Brahma passed the Natyaveda to Indra and prescribed that the Devatas should practice the Natyaveda. But the Devatas were not dedicated enough to learn and perform the new scripture on performing art. Brahma then decided to train his hundred children in Natyaveda. Brahma delegated the task to Bharat Muni and assigned him with the duty to be the Natya Guru of his hundred children. Bharat Muni started educating them but in the process realized that Brahmas’ hundred children would not be able to perfect the Nāṭya Śāstra without female companions. Brahma then created the Apsaras. He endowed these celestial beauties with the skill of dance, music and enact. Thereafter Brahma passed these Apsaras to Bharat Muni as female companions to accompany, polish and train his hundred children. These Apsaras created by Brahma were called Natyaalankar– Jewels of Acting. The Apsaras mentioned in Nāṭya Śāstra are Manjukesi, Sukesi, Misrakesi, Sulocana, Saudamini, Dovadatta, Devasena, Manorama, Sudati, Sundari, Vidagdha, Sumala, Santati, Sunanda, Sumukhi, Magadhi, Arjuni, Sarala, Kerala, Dhrti, Nanda, Supuskala and Kalabha.
The Vayu Purana refers to the origin of Apsaras from various sources. It describes Apsaras as Manasa Kanya- mental creation of Brahma gifted them with beauty, energy and force of nature. It presents them as dazzling maidens, similar to the stretched rays of the sun and also bearing the soft illumination from moon and benevolence. It confers their birth to the fire of the Yagna. They are also said to be born out of the ocean, elixir, wind and lightning. These Apsaras have varied characteristics like being caring, loving, magical, and ferocious.

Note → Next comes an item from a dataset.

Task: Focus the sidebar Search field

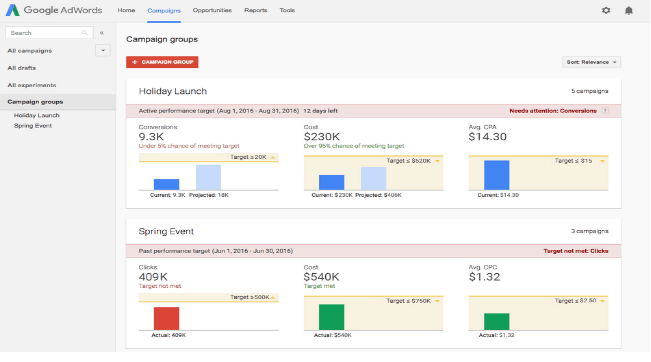Action: 49,33
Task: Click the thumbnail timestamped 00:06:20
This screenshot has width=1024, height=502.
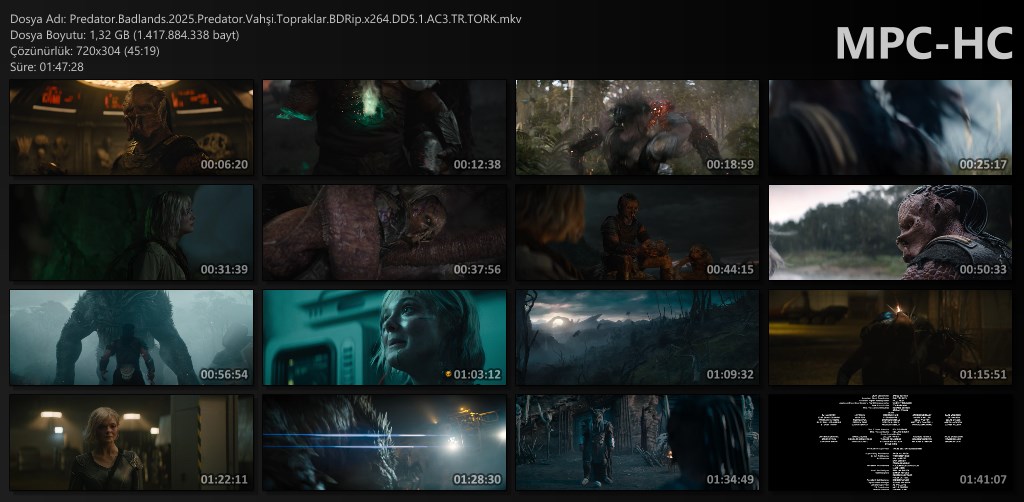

The Vayu Purana gives the physical description of these celestial maidens as golden hued with the whiff of sweet fragrance. They perform their errands without the assistance of wine and only with touch alone. The assemblage of Apsaras at Indra Puri includes- Misrakesi, Chasi, Varnini, Alambusa, Marichi, Putrika, Vidyutparna, Tilottama, Adrika, Laksana, Devi, Rambha, Manorama, Suvara, Subahu, Purnita, Supratisthita, Pundarika, Sugandha, Sudanta, Surasa, Hema, Saradvati, Suvrata, Subhuja and Hamsapada.
In the Vishnu Purana , Apsaras are mentioned as the attendants of Surya. They attend to Surya in the form of the twelve Adityas who are the indicators of the various seasonal changes that happen throughout the year. In the Vishnu Purana, Rishi Parashar describes that between the extreme northern and southern points, the sun has to traverse at one hundred and eighty degrees in a year, ascending and descending. The movement of his chariot is presided over by Divine Aditya, Rishis, Gandharvas and Apsaras, Yaksas, Nagas and Rakshasas.
According to Vamana Saromahatmya when Vamana shed his dwarf-like form, in a twinkling of an eye he manifested the form which consisted of all the Gods. His eyes were the moon and the sun, the sky was his head and the Earth his feet, his toes were the Pisachas and his fingers the Guhyakas. The Visvedevas were in his knees, the Sadhyas were in his skin. In his nails appeared the Yaksha and the Apsaras appeared in the contours of his body.
Apsaras have been a consistent part of Hinduism, having an insightful presence in Vedic literature. The commonality lies in the fact that these beautiful creations were females with captivating powers and immense dedication to their creators.